Despite significant recent efforts applied toward the development of efficacious therapies for glioblastoma (GBM) through exploration of GBM’s genome and transcriptome, curative therapeutic strategies remain highly elusive. As such, novel and effective therapeutics are urgently required. In this study, the authors sought to explore the kinomic landscape of GBM from a previously underutilized approach (i.e., spatial heterogeneity), followed by validation of Bruton’s tyrosine kinase (BTK) targeting according to this stepwise kinomic-based novel approach.

METHODS

Twelve GBM tumor samples were obtained and characterized histopathologically from 2 patients with GBM. PamStation peptide-array analysis of these tissues was performed to measure the kinomic activity of each sample.

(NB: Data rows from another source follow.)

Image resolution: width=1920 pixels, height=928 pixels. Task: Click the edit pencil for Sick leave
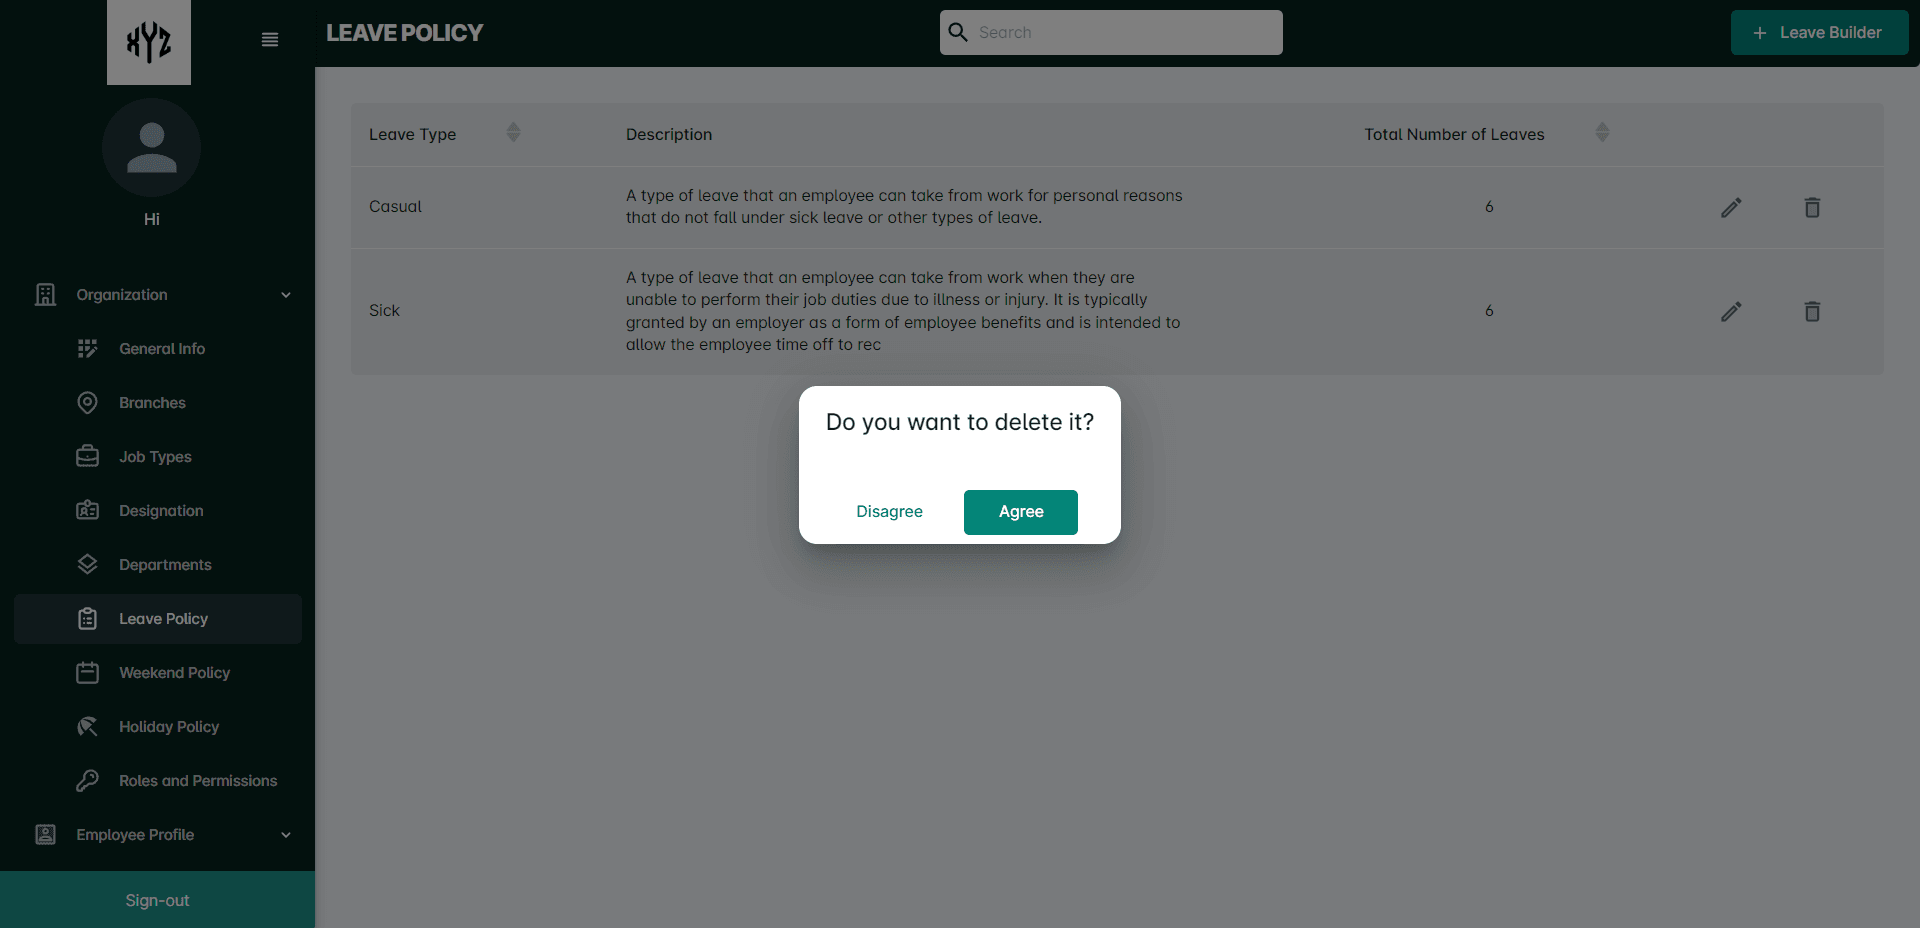[1731, 312]
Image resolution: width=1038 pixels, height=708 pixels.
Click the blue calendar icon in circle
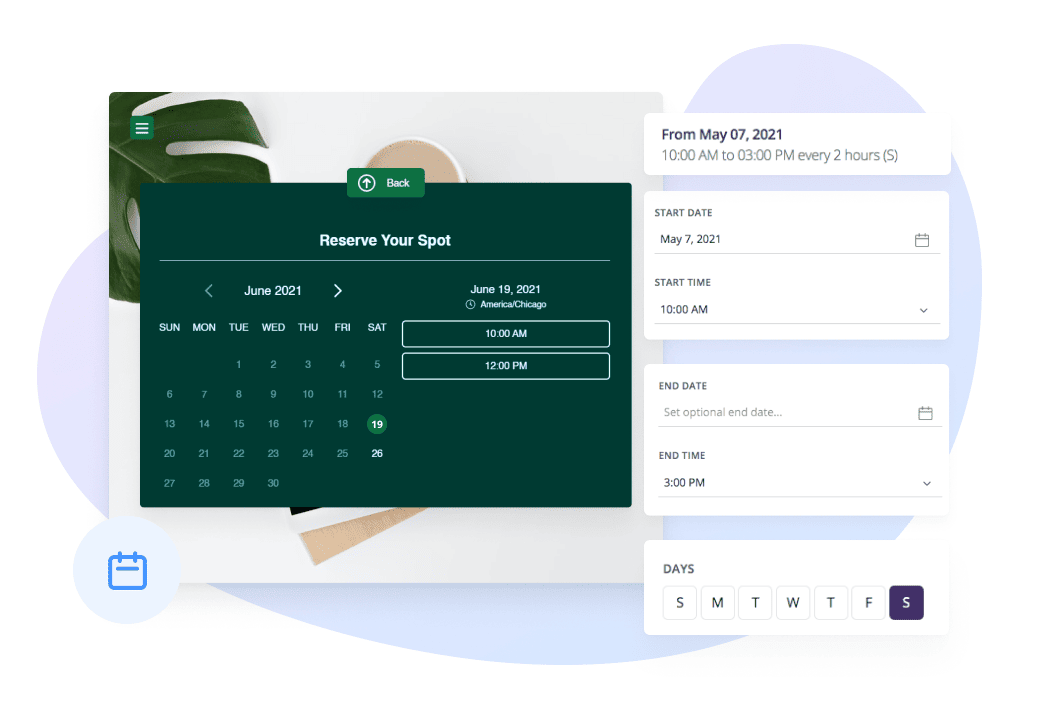coord(127,570)
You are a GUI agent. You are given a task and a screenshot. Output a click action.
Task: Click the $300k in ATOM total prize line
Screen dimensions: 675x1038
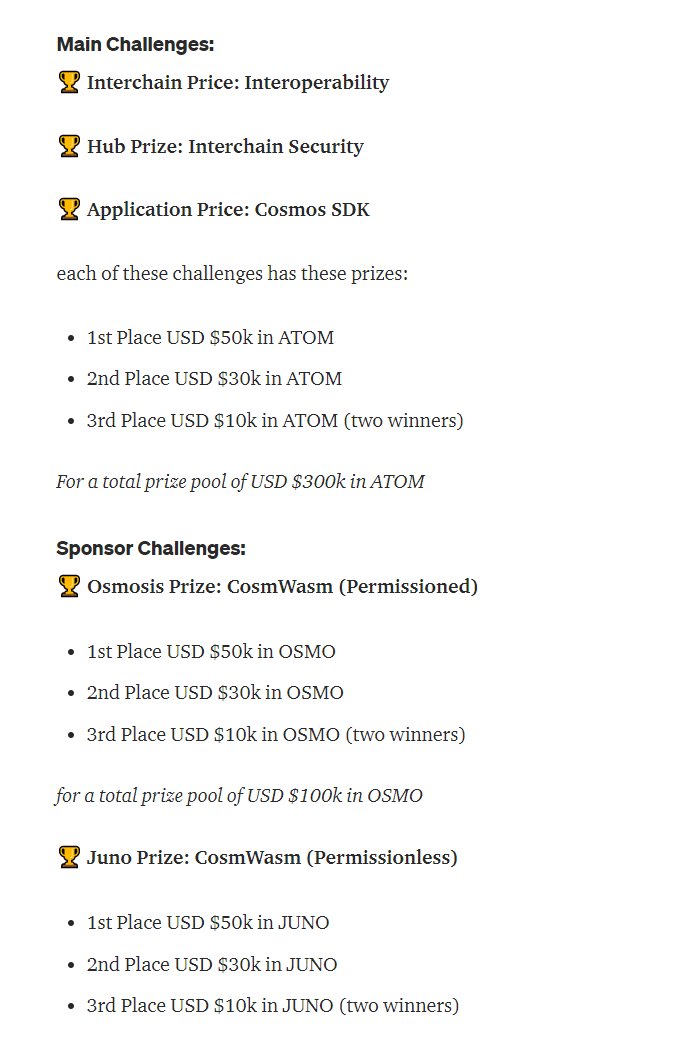[x=240, y=482]
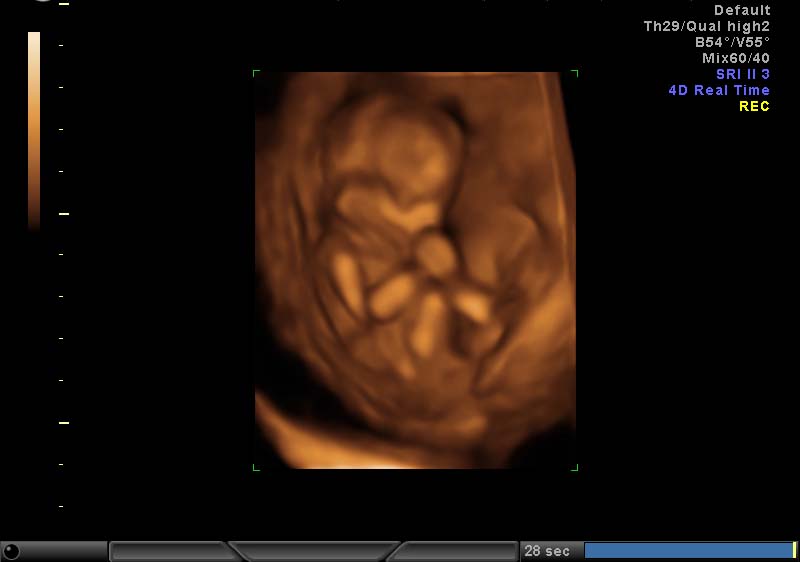Viewport: 800px width, 562px height.
Task: Click the 4D Real Time mode label
Action: click(x=719, y=90)
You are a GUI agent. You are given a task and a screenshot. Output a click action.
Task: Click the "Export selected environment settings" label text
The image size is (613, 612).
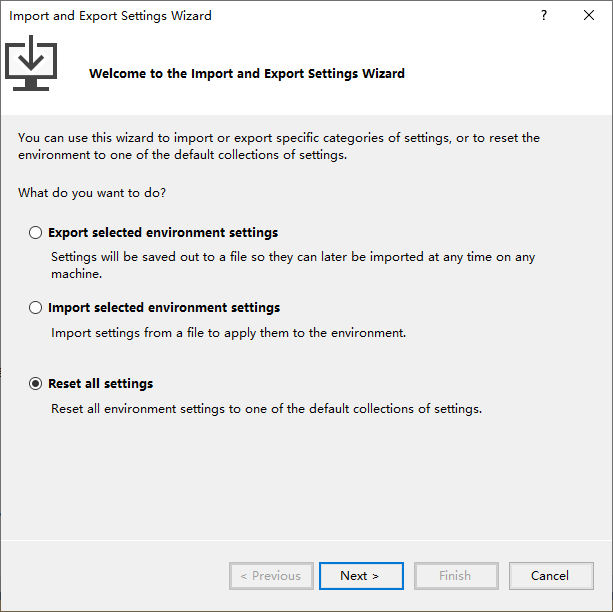tap(163, 233)
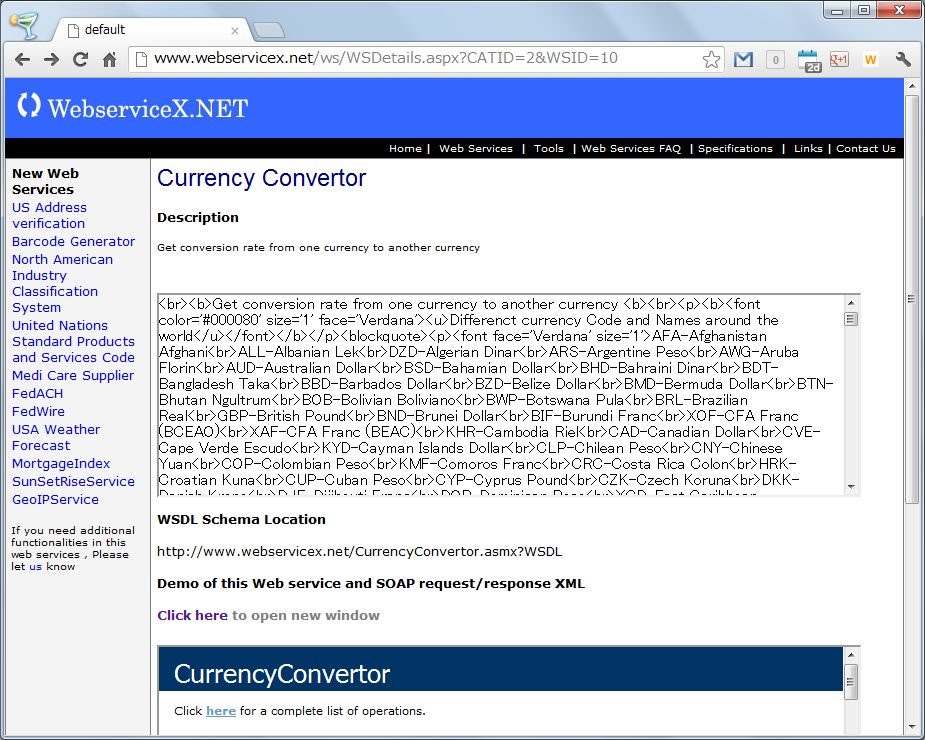Go to the browser home page
This screenshot has width=925, height=740.
click(109, 59)
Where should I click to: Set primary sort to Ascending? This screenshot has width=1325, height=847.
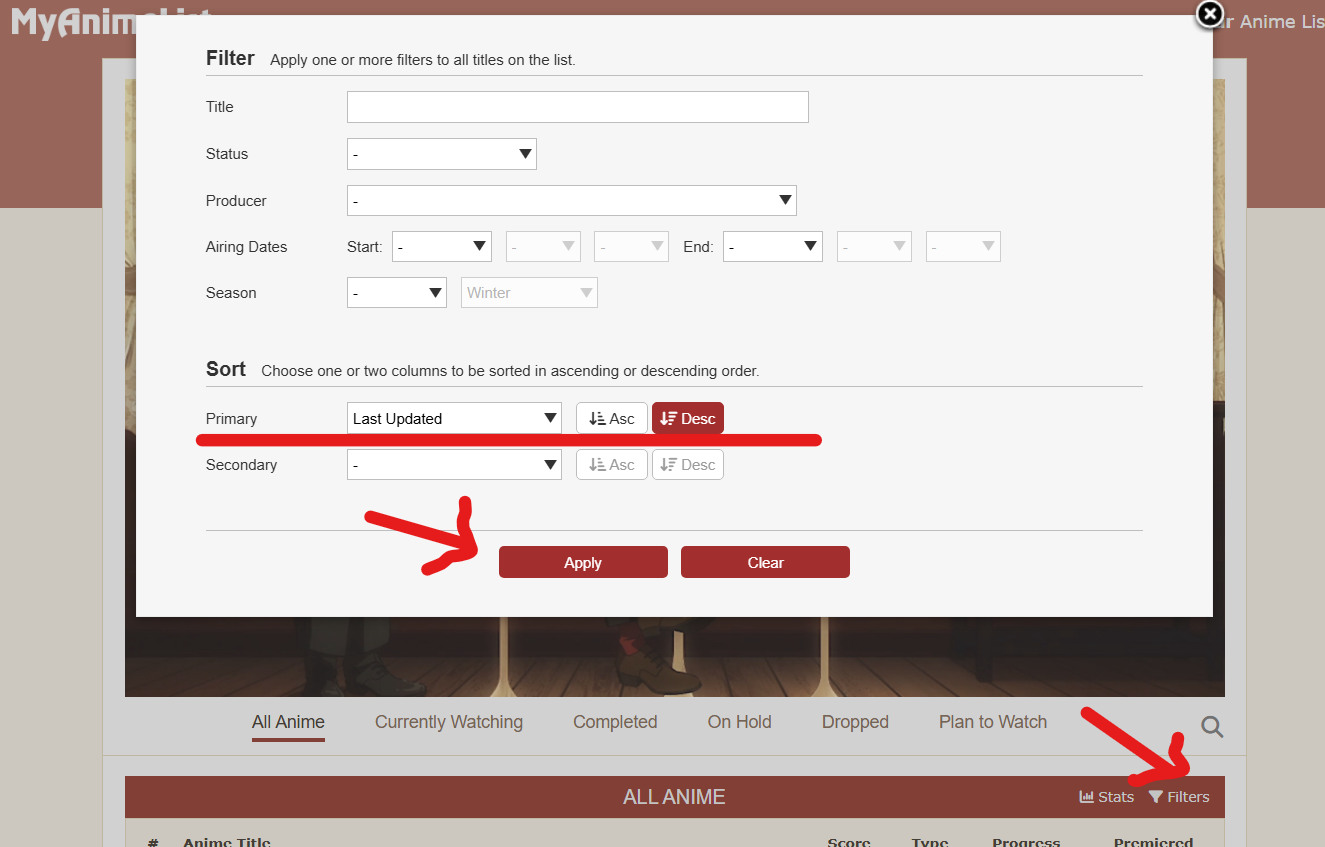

The Ivy GBM database was then utilized to determine the intratumoral spatial localization of BTK activity by investigating the expression of BTK-related transcription factors (TFs) within tumors. Genetic inhibition of BTK family members through lentiviral short hairpin RNA (shRNA) knockdown was performed to determine their function in the core-like and edge-like GBM neurosphere models. Finally, the small-molecule inhibitor of BTK, ONO/GS-4059, which is currently under clinical investigation in nonbrain cancers, was applied for pharmacological inhibition of regionally specified newly established GBM edge and core neurosphere models.

RESULTS

Kinomic investigation identified two major subclusters of GBM tissues from both patients exhibiting distinct profiles of kinase activity. Comparatively, in these spatially defined subgroups, BTK was the centric kinase differentially expressed. According to the Ivy GBM database, BTK-related TFs were highly expressed in the tumor core, but not in edge counterparts. Short hairpin RNA–mediated gene silencing of BTK in previously established edge- and core-like GBM neurospheres demonstrated increased apoptotic activity with predominance of the sub-G1 phase of core-like neurospheres compared to edge-like neurospheres. Lastly, pharmacological inhibition of BTK by ONO/GS-4059 resulted in growth inhibition of regionally derived GBM core cells and, to a lesser extent, their edge counterparts.

CONCLUSIONS

This study identifies significant heterogeneity in kinase activity both within and across distinct GBM tumors. The study findings indicate that BTK activity is elevated in the classically therapy-resistant GBM tumor core. Given these findings, targeting GBM’s resistant core through BTK may potentially provide therapeutic benefit for patients with GBM.